:: WORK TASK ::
Your answer should consist only of the lines below from the one with "Given: Tick the Check on Receipt checkbox" through the one with "Screen dimensions: 653x365", copied exactly.

:: DATA UNDER STUDY ::
/---
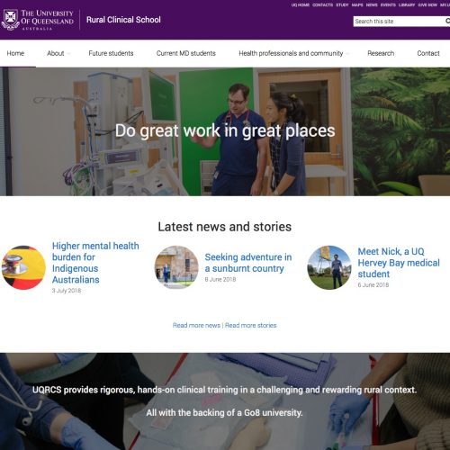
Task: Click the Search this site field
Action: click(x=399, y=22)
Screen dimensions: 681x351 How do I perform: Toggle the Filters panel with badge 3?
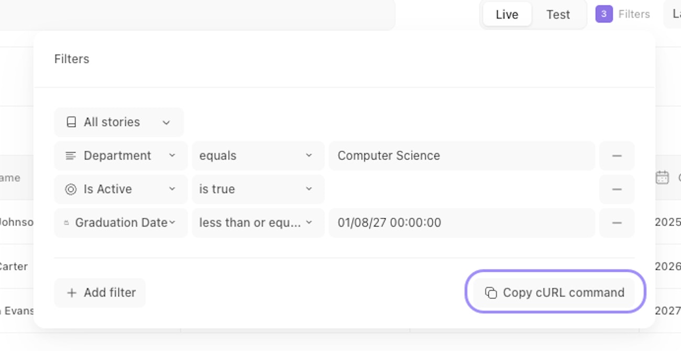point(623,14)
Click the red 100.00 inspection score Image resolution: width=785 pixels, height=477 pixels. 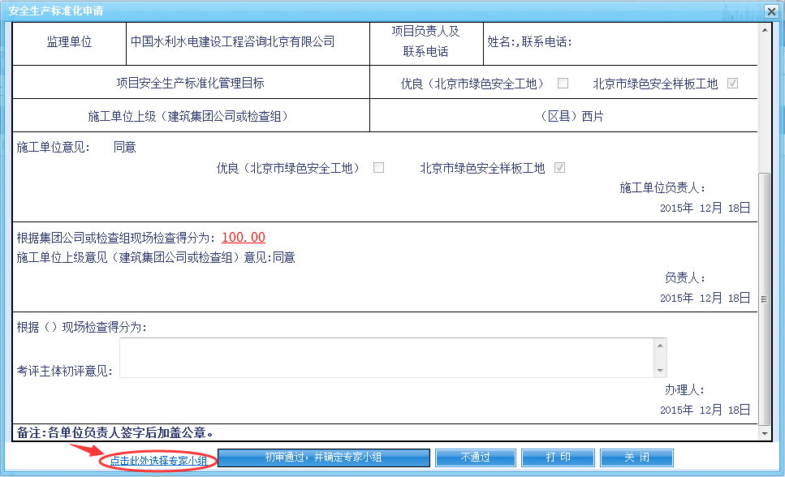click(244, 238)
\---
/---
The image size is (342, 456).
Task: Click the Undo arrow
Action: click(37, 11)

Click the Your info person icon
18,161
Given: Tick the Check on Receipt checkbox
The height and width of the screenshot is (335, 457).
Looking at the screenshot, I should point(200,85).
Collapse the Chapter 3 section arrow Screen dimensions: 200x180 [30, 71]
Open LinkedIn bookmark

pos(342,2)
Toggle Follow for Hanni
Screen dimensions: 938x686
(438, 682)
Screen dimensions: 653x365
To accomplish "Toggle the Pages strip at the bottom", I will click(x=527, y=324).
\---
/---
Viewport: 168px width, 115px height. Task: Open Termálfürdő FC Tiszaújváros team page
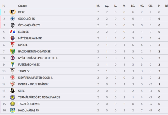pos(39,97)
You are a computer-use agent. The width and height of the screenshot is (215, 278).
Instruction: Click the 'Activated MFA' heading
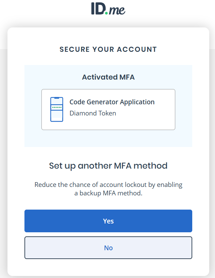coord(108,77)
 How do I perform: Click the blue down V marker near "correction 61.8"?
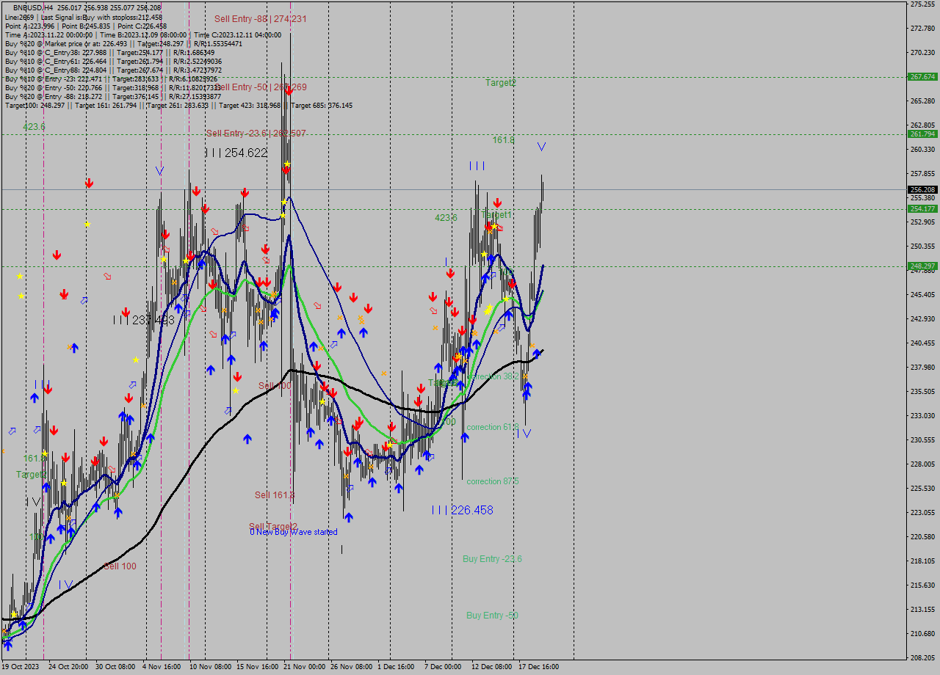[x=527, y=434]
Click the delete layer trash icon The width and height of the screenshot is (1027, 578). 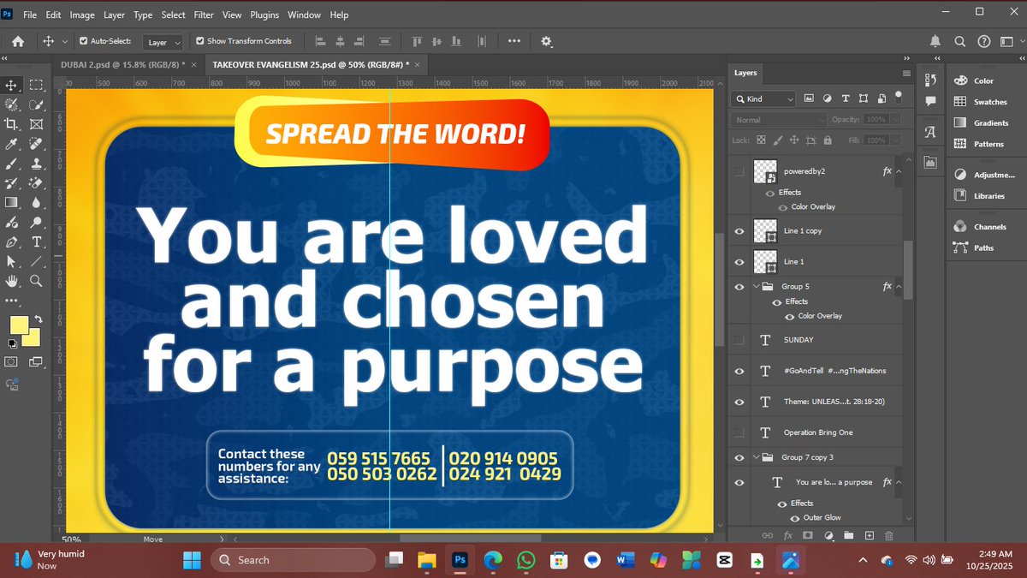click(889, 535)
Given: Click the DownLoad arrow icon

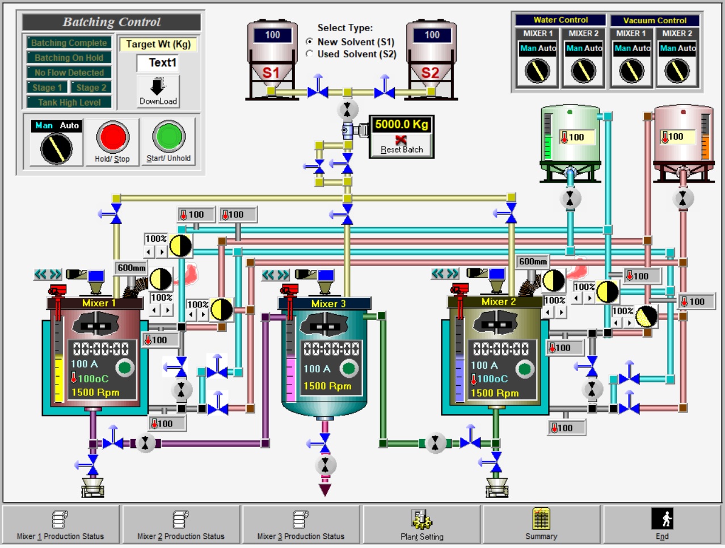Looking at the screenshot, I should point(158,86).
\---
:: EXERCISE OUTPUT ::
Given: Tick the Check on Receipt checkbox
The height and width of the screenshot is (335, 457).
Looking at the screenshot, I should point(200,85).
Collapse the Chapter 3 section arrow Screen dimensions: 200x180 [30, 71]
Open LinkedIn bookmark

pos(342,2)
Toggle Follow for Hanni
Screen dimensions: 938x686
(438, 682)
Screen dimensions: 653x365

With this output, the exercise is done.